Aside from the obvious difficulties in extrapolating a study of rats to humans, these studies all tend to be very small (it’s difficult and expensive to do a rat study, let alone one where you have to administer them an illegal drug). Another important problem – common to a great deal of rodent research – is that for the vast majority of studies, only males were included, so even if we believe the effects are real and extend to humans, which is a big ask in and of itself, they skip over half of the population.

So we do need research in humans. One initial, tiny study in human cocaine addicts showed no effect of exenatide on their desire for, or taking of, cocaine (having said that, with only thirteen participants, the study would never have been particularly informative regardless of what they’d found). Another cocaine study had only three participants and thus isn’t a whole lot better than the anecdotes we’ve previously discussed.

The Atlantic article cites one study that showed no overall effects of exenatide on alcoholism – but says there was an effect found in obese participants, and an effect seen in brain scans on parts of the brain relevant for addiction. But “subgroup analysis” like this, where you run your statistical analysis again in a smaller subsection of your full dataset, is notoriously unreliable. If you cut up a dataset enough ways, you’ll eventually find something that looks like a real effect, even if it’s entirely due to random chance.

And as for the brain-imaging part of the study, a mere 22 participants got their brains scanned, making the conclusions very unreliable. Besides, what use is an effect seen on a brain scan if the thing we really want to impact – how much people drink – remains unaffected?

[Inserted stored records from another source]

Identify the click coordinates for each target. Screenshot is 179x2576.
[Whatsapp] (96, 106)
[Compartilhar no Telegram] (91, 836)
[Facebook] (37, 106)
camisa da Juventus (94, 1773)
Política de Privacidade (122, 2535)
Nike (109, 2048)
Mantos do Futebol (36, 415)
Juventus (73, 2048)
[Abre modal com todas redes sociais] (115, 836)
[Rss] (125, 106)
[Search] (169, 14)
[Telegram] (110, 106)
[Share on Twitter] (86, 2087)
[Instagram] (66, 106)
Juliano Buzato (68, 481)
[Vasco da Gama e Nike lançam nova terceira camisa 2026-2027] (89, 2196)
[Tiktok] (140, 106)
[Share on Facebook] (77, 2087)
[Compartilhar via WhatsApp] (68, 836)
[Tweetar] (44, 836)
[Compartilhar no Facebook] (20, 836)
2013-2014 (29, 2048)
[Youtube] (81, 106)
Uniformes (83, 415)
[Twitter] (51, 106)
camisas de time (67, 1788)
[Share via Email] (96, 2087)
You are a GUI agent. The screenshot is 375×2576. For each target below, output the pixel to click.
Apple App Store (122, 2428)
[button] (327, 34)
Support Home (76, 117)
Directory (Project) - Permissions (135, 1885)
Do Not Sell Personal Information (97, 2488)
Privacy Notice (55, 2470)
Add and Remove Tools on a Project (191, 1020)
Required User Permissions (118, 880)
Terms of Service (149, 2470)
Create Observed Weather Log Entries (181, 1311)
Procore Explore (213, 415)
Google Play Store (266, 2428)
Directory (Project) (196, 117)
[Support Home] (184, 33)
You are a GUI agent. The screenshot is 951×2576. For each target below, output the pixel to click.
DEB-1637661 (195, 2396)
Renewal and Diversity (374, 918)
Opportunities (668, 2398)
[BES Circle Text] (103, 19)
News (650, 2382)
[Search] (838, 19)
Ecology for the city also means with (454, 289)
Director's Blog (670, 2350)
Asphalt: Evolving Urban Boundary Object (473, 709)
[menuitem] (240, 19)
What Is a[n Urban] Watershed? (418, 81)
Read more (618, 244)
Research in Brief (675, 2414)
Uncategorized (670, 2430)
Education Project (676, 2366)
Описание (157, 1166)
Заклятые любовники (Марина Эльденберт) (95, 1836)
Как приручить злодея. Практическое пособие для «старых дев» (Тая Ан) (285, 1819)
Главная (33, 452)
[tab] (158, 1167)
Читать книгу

I’d say there’s very little to write home about, here. To be fair, the Atlantic article was itself very measured, noting that we’ll have to wait for studies to come in. Tantalisingly, it mentioned that several animal studies of semaglutide itself, rather than related drugs, are on the way – and it seems that several addiction studies in humans are in the works, too.

We can hold out hope that semaglutide might work not just for diabetes and obesity but also addictions – or at least gives us scientific clues we can use to design better addiction drugs. But we’ll need a lot of serious, high-quality research to get us there. Unlike the excellent, solid trials for the drug’s previous impacts, the addiction research has scarcely even begun.

If it turns out, when the research comes in, that semaglutide doesn’t make much of a difference to addiction, we’ll “only” have its dramatic effects on blood sugar and body weight to consider. That’s already more than enough.